-- ZU ERLEDIGENDE AUFGABEN --
#1 Wo hatte der Fotograf laut dem Textauszug über den KaDeWe-Besuch seine Kamera gekauft?
#2 Nehmen Sie den Textauszug über den KaDeWe-Besuch nach seinem letzten Satz wieder auf und schreiben Sie ihn weiter.

-- AUSGEWÄHLTER TEXTAUSZUG --

..........

Sagenhaft. Wovon sie sich wohl ernähren mochte; was dieses Geschöpf unter Schlemmereien verstand?

Der Fotograf weigerte sich indes, lediglich der Zahlung seiner Maiskörner wegen noch einmal hinauf zu fahren — was wiederum mich an meinen Vater erinnerte mit seiner hartnäckigen Weigerung, auf Spaziergängen auf demselben Weg heimzugehen, auf dem man zu einem Ausflugsziel gekommen war. Weshalb wir uns dann mit schöner Regelmässigkeit in den uns wildfremden Wäldern in der Schweiz, in Frankreich und anderswo verirrten. Derzeit und gerade befanden der Fotograf und ich uns zum Beispiel wie schlagartig vor einem Balenciaga-Stand. 

«Alles gut bei Euch?» rief die extrem junge Frau, wohl noch Schülerin, während der Fotograf den Versuch unternahm, einen winzigen Hund aufzunehmen (mit seiner Kamera), der an einer Leine und noch weiter unten von einem mit Strasssteinen besetzten Halsbald gehalten wurde und auf der lavendelfarbenden Auslegeware auf dem Vorplatz des Balenciaga-Standes eine Art Headspin aufführte (ich tippte innerlich auf Verwurmung). Aber die in Wien gebraucht gekaufte Kamera streikte, versagte den Dienst, fuhr ihr Objektiv ein, anstatt das heitere Hundsbild zu bannen. Der Strass auf dem Halsband war zum Schriftzug Moschino angeordnet. Der Fotograf knurrte. Das war Insta-Gold.

Um den Eindruck, wir wären nicht ganz dicht, weitgehendst zu zerstreuen, fing ich eine Fachsimpelei an mit der Einkaufshilfe. Freudig sprudelte diese los, dass just heute die Frühlingskollektion eingetroffen war, die sie nun ganz allein auszupacken und auf Bügel zu hängen beauftragt.

«Belastend», mutmasste ich. Mutmasste vor allem, dass man derzeit noch «belastend» sagt bei solcher Gelegenheit.

Sie aber sagte — «Alles gut.» Und zeigte mir einen der potentiellen Verkaufsschlager aus dem Mastermind von Demna Gvasalia: Ein Pullover, mit extrem langen Ärmeln, der immer enger wird, je häufiger man ihn trägt. Während ich noch wie ungläubig das synthetisch wirkende Gewebe betastete, machte sie rasch ein Foto von sich. Ich wünschte ihr noch «Happy Unboxing». Der Fotograf war inzwischen wieder so weit.

Der Weg ins Freie führt wie bei sehr vielen Kaufhäusern auch im KaDeWe durch die Kosmetikabteilung mit ihren dem Natürlichen an sich in seiner Mannigfaltigkeit nachempfundenen Düften. Inmitten meiner Erläuterung eben dieser meiner Theorien bekam ich im Vorübergehen mit, wie eine der Kaufberaterinnen dort zu ihrer Kollegin sagte: «Ist das nicht der Fabian Hinrichs — der mit der Kamera?» Woraufhin diese wiederum sagte: «Der andere ist jedenfalls dieser Dieter Dittrichson.»

..........

-- GESPEICHERTE DATEN --
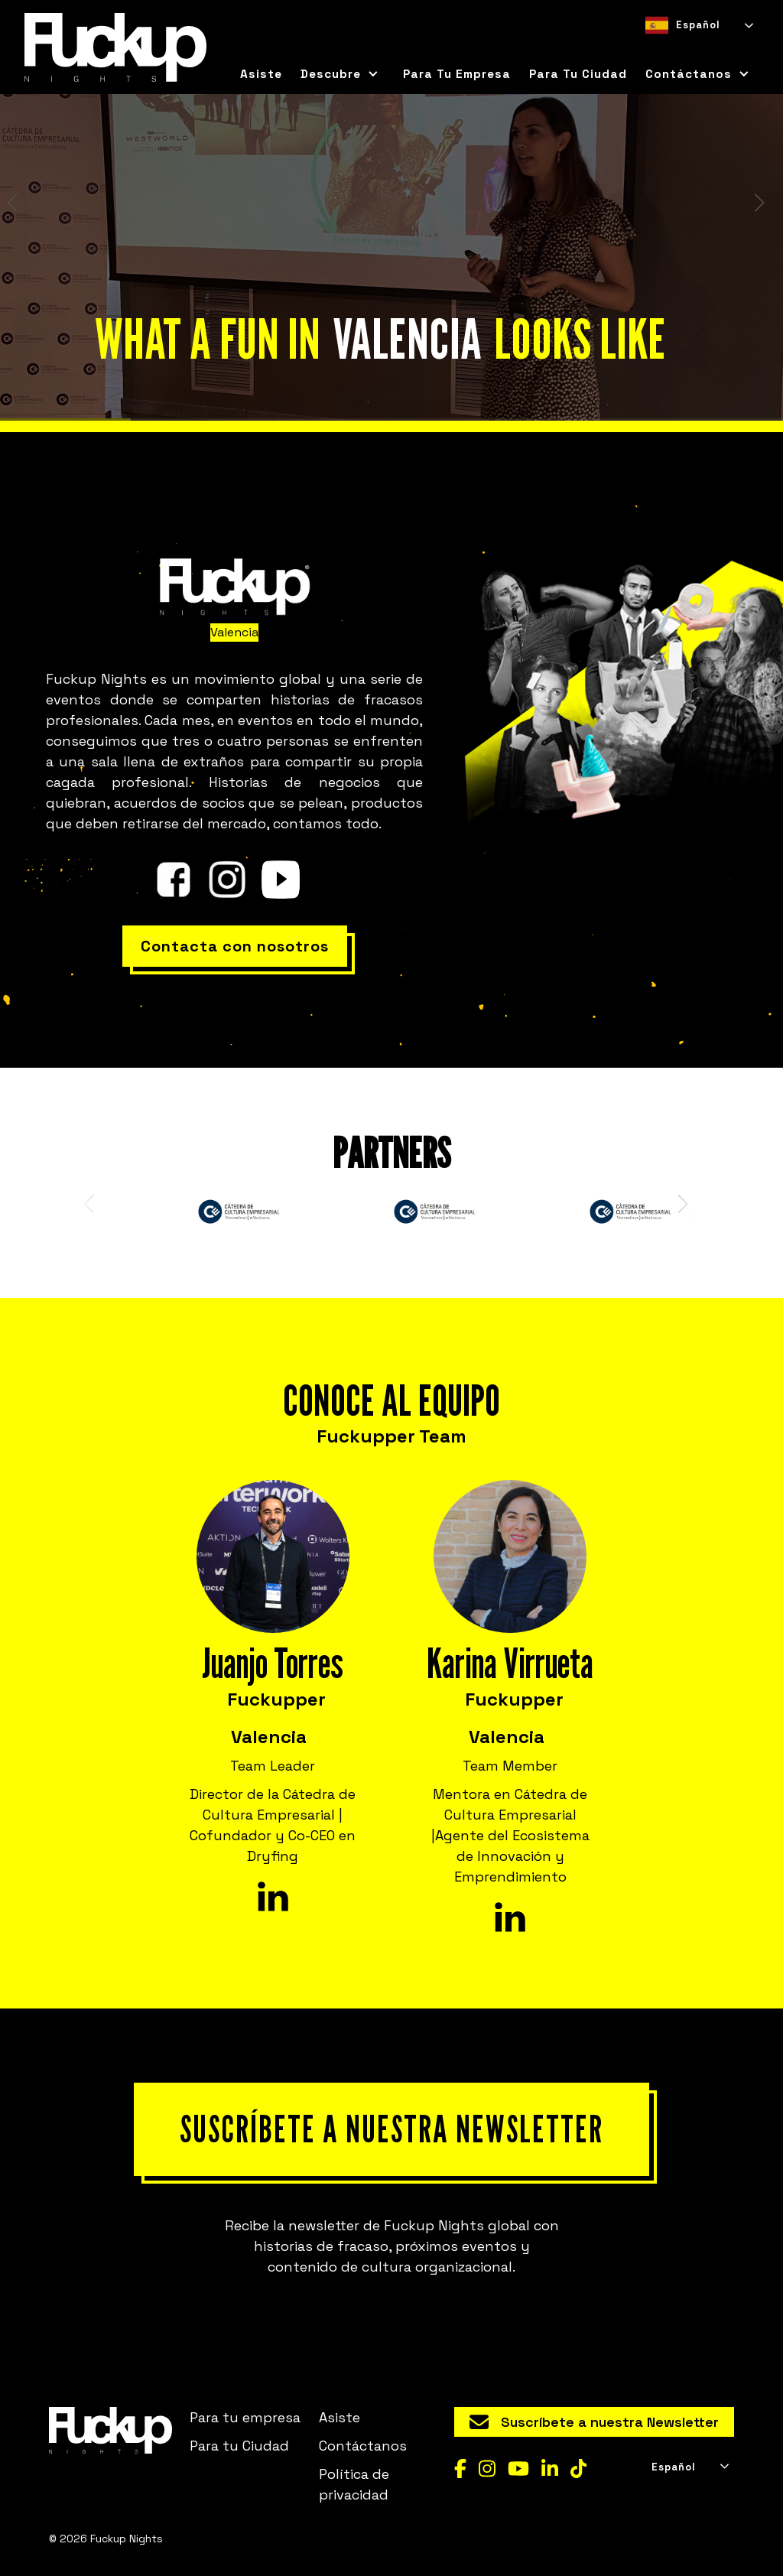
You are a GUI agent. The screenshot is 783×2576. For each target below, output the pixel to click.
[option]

..........

-- ÜBUNGSERGEBNISSE --
#1 Er hatte sie gebraucht in Wien gekauft.

#2
«Diedrichsen heisst der aber, glaube ich. Dietrich Diedrichsen.»

Die andere, schon googelnd: «Wie schreibt man das?»

«Na, so, wie man es spricht!»

Der Wachmann liess den Fotografen anstandslos passieren. Der Mais war offenbar nicht mit einer Diebstahlssicherung versehen worden. Da fragte ich mich, ob es den Tatbestand des Mundraubes überhaupt noch gab. Da der Fotograf in Richtung Flughafen weitermusste, um am Abend rechtzeitig in Nizza einzutreffen, steuerte ich alleine das Café Einstein an, wo es um diese Zeit vor dem ersten Advent die herrlichen Gänsebratwürste gibt. Nicht gerade billig, aber schliesslich war dies meine Abschiedswoche von der Stadt Berlin. Mein Weg führte mich bezeichnenderweise über den urnischen Weihnachtsmarkt auf dem Nollendorfplatz, der sich hier, wo Sterne traditionell mit Stars assoziiert werden, freilich Christmas Avenue nennt. Der Boden war mit elastisch nachfederndem Rindenmull bestreut, die teilweise mannshohen Dekorationsobjekte waren in altrosafarbende Glanzfolie gehüllt worden. Das Niveau der sogenannten Speisen und Getränke war vergleichsweise gehoben. Es gab beispielsweise eine Hirschbratwurst mit beschwipsten Preiselbeeren», die mich potentiell interessiert hätte, aber ich wollte doch weiter zur Gänsewurst. Auf den Lebkuchenherzen, die mir vergleichsweise winzig erscheinen wollten, stand in Zuckerschrift «Sexi». Keinerlei Sicherheitsvorkehrungen im Umkreis des Marktgeschehens übrigens.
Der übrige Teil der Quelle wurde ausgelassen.